# How happy are you...



## EvanG (Apr 26, 2008)

...with the lines your dog takes and holds over distance? How happy are with your dog's lines in the presence of marks?

EvanG


----------



## DNL2448 (Feb 13, 2009)

They could be better. He takes a nice line but flairs when he reaches the AOF, don't know what's up with that. Dooley is getting better since we started working angle backs and lengthening his marks to the 180 range.


----------



## Radarsdad (Apr 18, 2011)

Needs work over 200 or so but don't have the tools right now to deal with it at 6 mos. But we are working on it.


----------



## Maxs Mom (Mar 22, 2008)

I actually have been impressed that Gabby has gotten better on her go outs to marks. They have gotten more straight, and she has been right on top of them with little to no hunting. It's her come backs that we are in need of help with right now. In the test environment, she knows she only has a couple ducks to play with. Homework time.


----------



## hotel4dogs (Sep 29, 2008)

funny you should ask that, we were talking about that at my pro's today.
On a cold blind, he'll hold a nice straight line for about 85 yards. After that he seems to start to veer off, depending on the factors involved. I'm supposed to be stretching him to 150 yards or more now. That may take a while.
On marks, he's straight for 200+ yards, even with some serious cover changes and factors. 
We were talking about "focus" and dogs, how it's a mixed blessing. When he runs a mark, his focus is a total asset. He locks in on that mark, and runs straight to it, pretty much regardless of what's in his way.
BUT when he locks in on something other than what I want him to, for example, the wrong pole when swimming across the pond to one or the other bumper pile, it's very hard to pull him off it. So in that case, his focus is a huge liability. 
Somehow I seem to have gotten off the line of the original question...


----------



## EvanG (Apr 26, 2008)

So, those who _are_ happy: Blinds too?

Those who _aren't_: What are you doing about it?

EvanG


----------



## DNL2448 (Feb 13, 2009)

I kind of alluded to it in my post. We are doing more angle back throws and lengthening our marks. What do you recommend?


----------



## Maxs Mom (Mar 22, 2008)

No blind work here yet... too new.


----------



## hotel4dogs (Sep 29, 2008)

One thing we're doing is re-visiting some lining drills, as I'm trying to be more aware of where his spine is aligned before sending him. Sometimes he carries the line, but it might not be the right line because I had his spine not quite in the right direction.


----------



## hollyk (Feb 21, 2009)

After yesterday pretty darn happy.


----------



## EvanG (Apr 26, 2008)

Lines to marks is a wider category than lines to blinds. For now I'll address developing lines to marks because that's where this type of skill should start. I begin with a now popular exercise known as “Cheating Singles”. No, it’s not about dating!
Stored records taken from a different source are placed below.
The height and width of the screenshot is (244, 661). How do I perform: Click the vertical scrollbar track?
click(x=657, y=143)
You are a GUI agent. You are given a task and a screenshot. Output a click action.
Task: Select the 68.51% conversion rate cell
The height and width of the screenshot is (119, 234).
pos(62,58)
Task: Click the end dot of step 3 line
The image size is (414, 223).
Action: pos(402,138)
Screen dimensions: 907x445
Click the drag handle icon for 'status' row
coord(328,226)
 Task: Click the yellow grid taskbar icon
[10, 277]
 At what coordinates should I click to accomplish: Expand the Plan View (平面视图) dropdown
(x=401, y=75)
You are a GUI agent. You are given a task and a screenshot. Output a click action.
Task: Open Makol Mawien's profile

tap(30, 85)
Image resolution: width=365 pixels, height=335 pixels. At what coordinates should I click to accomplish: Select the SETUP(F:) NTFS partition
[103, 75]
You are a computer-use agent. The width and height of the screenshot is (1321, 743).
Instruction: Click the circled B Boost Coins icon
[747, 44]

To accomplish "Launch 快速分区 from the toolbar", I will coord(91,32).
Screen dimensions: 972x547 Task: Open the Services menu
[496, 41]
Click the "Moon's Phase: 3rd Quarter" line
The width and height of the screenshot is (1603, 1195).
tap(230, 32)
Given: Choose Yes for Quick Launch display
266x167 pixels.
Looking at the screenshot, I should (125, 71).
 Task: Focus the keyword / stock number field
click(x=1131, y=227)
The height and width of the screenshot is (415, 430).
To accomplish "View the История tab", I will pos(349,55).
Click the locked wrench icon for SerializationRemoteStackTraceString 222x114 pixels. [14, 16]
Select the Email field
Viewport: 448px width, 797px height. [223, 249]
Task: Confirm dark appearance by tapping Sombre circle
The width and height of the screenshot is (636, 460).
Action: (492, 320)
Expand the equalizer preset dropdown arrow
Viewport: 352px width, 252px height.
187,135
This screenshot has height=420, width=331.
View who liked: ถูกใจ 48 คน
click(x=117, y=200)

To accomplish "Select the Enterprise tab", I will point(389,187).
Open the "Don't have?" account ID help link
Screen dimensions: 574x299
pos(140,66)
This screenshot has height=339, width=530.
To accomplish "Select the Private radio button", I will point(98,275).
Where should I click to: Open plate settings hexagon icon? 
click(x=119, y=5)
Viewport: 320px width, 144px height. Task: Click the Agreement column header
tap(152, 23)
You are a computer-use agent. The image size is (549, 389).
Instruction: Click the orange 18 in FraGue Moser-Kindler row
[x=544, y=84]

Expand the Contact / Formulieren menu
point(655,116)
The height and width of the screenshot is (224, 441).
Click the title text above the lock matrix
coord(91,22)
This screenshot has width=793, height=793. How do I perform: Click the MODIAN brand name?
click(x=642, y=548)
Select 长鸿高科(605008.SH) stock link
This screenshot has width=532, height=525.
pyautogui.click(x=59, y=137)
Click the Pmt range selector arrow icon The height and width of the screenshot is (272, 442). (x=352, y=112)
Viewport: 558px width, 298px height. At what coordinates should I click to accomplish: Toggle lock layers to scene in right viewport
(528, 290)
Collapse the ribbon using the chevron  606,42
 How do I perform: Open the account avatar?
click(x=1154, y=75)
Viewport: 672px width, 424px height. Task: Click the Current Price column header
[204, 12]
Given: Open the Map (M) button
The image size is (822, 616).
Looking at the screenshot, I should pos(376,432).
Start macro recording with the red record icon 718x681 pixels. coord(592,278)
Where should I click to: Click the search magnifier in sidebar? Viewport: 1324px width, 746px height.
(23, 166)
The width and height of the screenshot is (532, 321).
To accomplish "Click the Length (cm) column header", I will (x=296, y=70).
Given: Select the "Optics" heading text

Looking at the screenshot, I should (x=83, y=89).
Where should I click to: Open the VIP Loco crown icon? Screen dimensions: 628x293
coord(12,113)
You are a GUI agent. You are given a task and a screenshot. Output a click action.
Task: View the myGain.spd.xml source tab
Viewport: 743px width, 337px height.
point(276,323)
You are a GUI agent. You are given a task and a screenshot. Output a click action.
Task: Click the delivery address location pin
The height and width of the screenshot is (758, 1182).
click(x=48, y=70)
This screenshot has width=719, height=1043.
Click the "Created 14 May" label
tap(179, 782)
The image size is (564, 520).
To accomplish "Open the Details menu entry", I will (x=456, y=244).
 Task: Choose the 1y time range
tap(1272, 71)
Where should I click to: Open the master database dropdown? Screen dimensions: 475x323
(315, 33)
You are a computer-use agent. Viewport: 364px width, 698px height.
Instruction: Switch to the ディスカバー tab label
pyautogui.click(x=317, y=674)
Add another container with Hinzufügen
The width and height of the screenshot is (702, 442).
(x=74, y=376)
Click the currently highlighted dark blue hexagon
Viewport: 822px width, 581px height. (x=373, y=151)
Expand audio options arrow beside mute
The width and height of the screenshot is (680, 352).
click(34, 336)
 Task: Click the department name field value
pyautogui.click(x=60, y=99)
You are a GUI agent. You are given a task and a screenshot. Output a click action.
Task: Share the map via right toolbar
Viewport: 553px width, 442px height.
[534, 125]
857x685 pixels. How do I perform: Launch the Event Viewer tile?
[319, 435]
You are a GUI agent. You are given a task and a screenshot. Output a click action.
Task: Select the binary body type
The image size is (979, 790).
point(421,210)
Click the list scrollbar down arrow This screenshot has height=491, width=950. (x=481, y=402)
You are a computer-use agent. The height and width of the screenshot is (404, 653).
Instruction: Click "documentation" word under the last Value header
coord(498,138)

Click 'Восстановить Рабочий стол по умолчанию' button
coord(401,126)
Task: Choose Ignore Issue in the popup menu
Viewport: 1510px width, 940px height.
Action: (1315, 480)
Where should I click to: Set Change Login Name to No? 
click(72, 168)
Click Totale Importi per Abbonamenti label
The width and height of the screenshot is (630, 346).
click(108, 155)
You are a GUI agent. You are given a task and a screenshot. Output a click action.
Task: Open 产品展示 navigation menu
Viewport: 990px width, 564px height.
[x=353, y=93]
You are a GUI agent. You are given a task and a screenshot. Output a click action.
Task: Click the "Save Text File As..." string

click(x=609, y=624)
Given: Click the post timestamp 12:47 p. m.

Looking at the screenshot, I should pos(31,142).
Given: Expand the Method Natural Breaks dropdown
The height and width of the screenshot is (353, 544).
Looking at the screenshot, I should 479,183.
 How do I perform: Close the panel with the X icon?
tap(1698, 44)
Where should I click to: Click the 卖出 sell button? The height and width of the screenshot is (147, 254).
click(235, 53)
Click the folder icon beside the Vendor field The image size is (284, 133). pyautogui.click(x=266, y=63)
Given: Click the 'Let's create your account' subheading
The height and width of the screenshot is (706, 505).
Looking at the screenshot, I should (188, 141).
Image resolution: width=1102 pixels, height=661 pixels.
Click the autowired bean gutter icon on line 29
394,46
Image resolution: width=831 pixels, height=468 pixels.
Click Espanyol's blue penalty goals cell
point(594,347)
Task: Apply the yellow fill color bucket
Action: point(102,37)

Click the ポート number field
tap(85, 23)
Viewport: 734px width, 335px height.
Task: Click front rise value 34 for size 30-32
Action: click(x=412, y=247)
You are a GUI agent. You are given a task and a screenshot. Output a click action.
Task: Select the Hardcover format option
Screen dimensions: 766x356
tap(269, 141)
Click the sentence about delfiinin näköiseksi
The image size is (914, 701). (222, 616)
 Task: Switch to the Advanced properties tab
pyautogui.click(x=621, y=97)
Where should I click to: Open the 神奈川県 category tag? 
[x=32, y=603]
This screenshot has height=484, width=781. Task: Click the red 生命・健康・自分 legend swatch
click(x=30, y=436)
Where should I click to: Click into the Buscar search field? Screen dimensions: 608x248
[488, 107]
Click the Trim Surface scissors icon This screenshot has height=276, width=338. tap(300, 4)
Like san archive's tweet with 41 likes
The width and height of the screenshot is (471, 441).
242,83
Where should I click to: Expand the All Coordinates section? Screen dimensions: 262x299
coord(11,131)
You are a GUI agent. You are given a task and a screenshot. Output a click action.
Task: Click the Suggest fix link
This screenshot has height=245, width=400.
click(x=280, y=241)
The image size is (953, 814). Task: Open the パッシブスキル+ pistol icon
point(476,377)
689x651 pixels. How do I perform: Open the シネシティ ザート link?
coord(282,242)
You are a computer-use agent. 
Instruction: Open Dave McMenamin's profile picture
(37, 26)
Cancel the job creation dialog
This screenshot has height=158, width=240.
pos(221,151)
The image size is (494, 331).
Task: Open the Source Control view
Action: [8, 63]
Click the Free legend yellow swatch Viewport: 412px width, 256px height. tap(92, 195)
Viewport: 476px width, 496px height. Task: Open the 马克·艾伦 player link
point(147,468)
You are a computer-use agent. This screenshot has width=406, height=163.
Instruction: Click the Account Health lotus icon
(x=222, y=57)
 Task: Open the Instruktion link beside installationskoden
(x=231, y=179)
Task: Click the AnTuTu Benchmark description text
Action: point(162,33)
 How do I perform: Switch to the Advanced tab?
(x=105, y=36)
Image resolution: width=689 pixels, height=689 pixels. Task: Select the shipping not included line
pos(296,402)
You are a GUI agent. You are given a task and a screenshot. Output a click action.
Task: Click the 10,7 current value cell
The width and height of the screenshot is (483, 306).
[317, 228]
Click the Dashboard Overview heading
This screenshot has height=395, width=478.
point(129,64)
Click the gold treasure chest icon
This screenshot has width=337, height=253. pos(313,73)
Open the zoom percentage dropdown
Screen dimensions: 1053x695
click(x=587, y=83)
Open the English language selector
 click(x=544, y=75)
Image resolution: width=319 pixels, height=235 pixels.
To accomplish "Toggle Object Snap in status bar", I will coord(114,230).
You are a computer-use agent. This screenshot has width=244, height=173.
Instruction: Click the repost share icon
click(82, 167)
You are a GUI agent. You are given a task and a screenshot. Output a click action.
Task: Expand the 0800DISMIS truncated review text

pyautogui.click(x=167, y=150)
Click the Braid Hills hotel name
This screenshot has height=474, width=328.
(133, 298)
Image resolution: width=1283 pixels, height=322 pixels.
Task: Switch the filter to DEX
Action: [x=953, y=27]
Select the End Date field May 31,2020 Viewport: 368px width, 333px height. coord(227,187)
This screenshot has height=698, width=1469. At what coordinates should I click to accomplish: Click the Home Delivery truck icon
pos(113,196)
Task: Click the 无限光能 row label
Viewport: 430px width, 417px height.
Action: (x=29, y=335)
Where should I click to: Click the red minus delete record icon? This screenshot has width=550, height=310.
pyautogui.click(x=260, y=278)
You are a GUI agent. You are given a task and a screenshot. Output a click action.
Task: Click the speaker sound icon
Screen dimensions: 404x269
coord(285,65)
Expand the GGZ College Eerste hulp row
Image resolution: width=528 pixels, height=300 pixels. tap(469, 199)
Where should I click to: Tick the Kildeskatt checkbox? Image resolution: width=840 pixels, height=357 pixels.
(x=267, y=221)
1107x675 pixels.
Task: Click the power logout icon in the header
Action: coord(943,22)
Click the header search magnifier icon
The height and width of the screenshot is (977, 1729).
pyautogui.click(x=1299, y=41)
They are a single thrown mark, but with a route designed to illicit a cheat. In their more basic form, the “cheat” should be very ‘black & white’, and isolated. The one I use most often in early Transition is what I call a “Corner Cheater”, and the distance is usually well under 100 yards, and arranged to be run on the corner of a pond with a clean shoreline with maximum visibility. It looks like this.






 
This gives the developing dog its first formal focus on the actual straightness of its route. I do this before other forms of de-cheating, like de-flaring. That’s a start. Is anyone not clear on this?

EvanG


----------



## Maxs Mom (Mar 22, 2008)

Evan I am clear on the concept. However you state 'transition' work so that means the dog is capable of handling? My young'un is only early on her casting exercises (back and over) none at any distance. She would cheat that mark if I tried it with her. She cheated on one less tempting yesterday. We have not addressed cheating with her in training yet as I can't do anything about it. We just try to set the marks so she does not cheat. I fixed the mark when I re ran it yesterday. Moved my start location.


----------



## EvanG (Apr 26, 2008)

Maxs Mom said:


> Evan I am clear on the concept. However you state 'transition' work so that means the dog is capable of handling?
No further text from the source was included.